A lot of people act like context is a special "bonus" to Bible study.
It's as though, when they learn from the scriptures, they believe it simply provides an added level of understanding... Modern preaching has typically misrepresented the issue, because preachers and teachers often give the impression that they can serve the text just fine without context. And bringing up a bit of it here or there, they suggest, is somehow going above and beyond what is necessary to be faithful to the text from their position.
The reality is that context is the bedrock of understanding, and it is often the most powerful thing we have when it comes to reading clearly and groping towards interpretation. Context can disarm passages that come across as offensive, rooting them in a culture we no longer have a frame of reference for. Context can inform the revolutionary depth of passages that seem otherwise simple and uninteresting. And, above all, context is key to revealing the scandal of Jesus within first century Judaism and Roman Empire... It's context that helps us draw the parallels to our own time when we recognize that scandal.
The point of bringing this up is simple: Bible study is a delicate and complex undertaking far more often than we have been led to believe. For every amazing contextual insight I come to understand, I'm left wondering, "How many more hundreds or thousands of passages would benefit from a similar infusion of context... and yet I will never know it?" It's staggering, really. It should humble us. (Thankfully, the WORD became FLESH in Jesus, and then promised SPIRIT to help us and guide into all truth, and that's the truly essential thing.)
But there's no getting around it.
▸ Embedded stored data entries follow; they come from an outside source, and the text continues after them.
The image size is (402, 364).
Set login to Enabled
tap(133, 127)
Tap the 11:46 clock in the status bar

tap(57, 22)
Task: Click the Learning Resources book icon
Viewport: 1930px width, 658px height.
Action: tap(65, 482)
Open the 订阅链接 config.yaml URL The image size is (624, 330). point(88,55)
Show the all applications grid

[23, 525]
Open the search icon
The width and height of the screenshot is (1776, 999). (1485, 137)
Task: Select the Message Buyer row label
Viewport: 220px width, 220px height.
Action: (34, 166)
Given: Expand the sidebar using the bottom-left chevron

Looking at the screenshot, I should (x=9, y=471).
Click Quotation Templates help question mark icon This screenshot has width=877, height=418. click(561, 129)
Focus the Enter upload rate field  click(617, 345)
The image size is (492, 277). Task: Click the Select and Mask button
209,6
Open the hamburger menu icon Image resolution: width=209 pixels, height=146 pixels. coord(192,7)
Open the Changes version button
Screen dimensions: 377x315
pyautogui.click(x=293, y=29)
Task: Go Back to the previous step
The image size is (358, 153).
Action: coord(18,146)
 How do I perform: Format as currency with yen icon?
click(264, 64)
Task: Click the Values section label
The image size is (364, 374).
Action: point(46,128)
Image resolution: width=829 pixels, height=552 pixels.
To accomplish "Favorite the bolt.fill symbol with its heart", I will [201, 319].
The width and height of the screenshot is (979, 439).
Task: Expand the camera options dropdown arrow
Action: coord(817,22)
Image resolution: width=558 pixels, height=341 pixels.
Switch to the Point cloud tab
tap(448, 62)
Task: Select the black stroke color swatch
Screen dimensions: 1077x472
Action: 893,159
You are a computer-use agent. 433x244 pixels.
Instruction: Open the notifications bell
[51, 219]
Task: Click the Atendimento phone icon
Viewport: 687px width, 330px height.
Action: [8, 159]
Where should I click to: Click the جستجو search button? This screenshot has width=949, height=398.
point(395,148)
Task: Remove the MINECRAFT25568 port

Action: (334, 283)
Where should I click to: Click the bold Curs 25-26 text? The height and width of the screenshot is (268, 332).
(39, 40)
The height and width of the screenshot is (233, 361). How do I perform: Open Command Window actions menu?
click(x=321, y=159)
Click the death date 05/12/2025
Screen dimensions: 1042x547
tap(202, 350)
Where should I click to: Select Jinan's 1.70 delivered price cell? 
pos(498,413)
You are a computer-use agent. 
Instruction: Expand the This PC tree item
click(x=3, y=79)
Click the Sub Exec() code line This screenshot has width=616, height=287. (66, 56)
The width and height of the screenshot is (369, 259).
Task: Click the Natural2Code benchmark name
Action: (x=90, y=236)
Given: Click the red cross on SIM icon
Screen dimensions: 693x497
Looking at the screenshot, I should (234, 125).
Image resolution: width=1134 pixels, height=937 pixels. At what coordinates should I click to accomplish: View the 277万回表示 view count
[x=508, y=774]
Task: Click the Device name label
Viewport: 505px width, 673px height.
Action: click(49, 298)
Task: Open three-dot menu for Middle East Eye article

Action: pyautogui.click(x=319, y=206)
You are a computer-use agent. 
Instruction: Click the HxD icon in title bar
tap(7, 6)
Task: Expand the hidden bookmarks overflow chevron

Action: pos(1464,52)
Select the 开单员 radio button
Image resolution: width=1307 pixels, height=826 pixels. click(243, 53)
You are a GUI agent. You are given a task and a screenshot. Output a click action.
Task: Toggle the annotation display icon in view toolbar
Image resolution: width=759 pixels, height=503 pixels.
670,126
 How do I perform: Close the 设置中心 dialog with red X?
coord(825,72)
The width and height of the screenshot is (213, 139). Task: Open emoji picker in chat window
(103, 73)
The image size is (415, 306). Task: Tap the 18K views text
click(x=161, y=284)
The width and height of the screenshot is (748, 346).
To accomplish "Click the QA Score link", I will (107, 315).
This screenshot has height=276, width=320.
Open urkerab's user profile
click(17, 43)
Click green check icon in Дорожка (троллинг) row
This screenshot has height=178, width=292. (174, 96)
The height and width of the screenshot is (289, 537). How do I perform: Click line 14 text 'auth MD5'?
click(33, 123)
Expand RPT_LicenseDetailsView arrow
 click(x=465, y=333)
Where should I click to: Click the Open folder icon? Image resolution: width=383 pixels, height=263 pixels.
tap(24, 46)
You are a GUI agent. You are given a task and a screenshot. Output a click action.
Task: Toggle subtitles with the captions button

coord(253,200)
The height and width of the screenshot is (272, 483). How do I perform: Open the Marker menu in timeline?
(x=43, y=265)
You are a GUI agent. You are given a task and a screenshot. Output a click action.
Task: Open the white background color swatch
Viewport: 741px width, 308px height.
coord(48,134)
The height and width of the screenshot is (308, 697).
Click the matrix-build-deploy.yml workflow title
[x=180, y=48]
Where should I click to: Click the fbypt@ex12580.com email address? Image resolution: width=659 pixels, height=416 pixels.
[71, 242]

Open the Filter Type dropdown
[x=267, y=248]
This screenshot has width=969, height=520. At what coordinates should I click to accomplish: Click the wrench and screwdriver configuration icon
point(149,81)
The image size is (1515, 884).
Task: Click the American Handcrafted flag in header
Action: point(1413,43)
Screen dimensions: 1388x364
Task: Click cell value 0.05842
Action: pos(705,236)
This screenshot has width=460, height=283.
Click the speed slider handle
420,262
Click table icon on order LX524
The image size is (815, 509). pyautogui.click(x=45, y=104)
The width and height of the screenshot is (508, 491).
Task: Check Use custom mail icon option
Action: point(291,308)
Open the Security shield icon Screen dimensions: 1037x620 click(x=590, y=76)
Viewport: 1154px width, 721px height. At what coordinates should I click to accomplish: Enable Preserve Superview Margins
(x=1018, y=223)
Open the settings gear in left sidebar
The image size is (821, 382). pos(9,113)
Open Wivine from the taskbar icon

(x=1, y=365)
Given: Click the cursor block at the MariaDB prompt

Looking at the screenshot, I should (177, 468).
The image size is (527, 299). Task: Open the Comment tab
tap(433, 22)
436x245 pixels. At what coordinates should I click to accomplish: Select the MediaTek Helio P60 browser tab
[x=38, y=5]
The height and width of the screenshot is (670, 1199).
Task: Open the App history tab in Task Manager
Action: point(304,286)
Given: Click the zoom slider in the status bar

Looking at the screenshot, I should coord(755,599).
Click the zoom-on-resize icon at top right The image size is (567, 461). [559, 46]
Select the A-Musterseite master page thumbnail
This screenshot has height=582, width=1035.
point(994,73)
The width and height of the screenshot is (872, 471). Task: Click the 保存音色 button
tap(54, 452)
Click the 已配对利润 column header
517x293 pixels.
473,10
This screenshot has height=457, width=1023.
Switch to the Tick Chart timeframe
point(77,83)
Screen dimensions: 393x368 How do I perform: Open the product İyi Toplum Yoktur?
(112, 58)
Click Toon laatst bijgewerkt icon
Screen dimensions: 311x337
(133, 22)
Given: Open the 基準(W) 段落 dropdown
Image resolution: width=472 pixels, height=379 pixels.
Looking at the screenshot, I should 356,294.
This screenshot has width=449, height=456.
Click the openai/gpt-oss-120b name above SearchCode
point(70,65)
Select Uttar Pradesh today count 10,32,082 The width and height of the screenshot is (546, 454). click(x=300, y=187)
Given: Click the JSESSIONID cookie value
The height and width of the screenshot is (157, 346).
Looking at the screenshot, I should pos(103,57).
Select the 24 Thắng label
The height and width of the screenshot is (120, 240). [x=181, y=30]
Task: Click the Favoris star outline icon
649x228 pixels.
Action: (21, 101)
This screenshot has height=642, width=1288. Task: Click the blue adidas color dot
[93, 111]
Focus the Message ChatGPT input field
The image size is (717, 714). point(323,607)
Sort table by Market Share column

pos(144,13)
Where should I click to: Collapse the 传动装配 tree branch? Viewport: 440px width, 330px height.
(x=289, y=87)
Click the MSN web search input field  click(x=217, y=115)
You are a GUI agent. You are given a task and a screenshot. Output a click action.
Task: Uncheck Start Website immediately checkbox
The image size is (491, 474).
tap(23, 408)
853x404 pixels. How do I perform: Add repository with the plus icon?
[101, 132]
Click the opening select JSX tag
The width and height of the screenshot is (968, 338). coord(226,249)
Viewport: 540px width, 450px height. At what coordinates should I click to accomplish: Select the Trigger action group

When it comes to scripture...
IT DOESN'T MATTER HOW HIGHLY WE EXALT THE INSPIRATION AND TRUTH OF THE WORDS IF WE STILL FAIL TO EMBRACE THE SPACE BETWEEN THEM.
That space between them is their context, and that context often speaks as loudly as the words themselves.
To put it a final way... and since people love food metaphor when it comes to truth and scripture... maybe it's best to think of it like this:
Context is not the dash of salt sprinkled over the food...
It is the very soil from which the food grows.
Just something to remember.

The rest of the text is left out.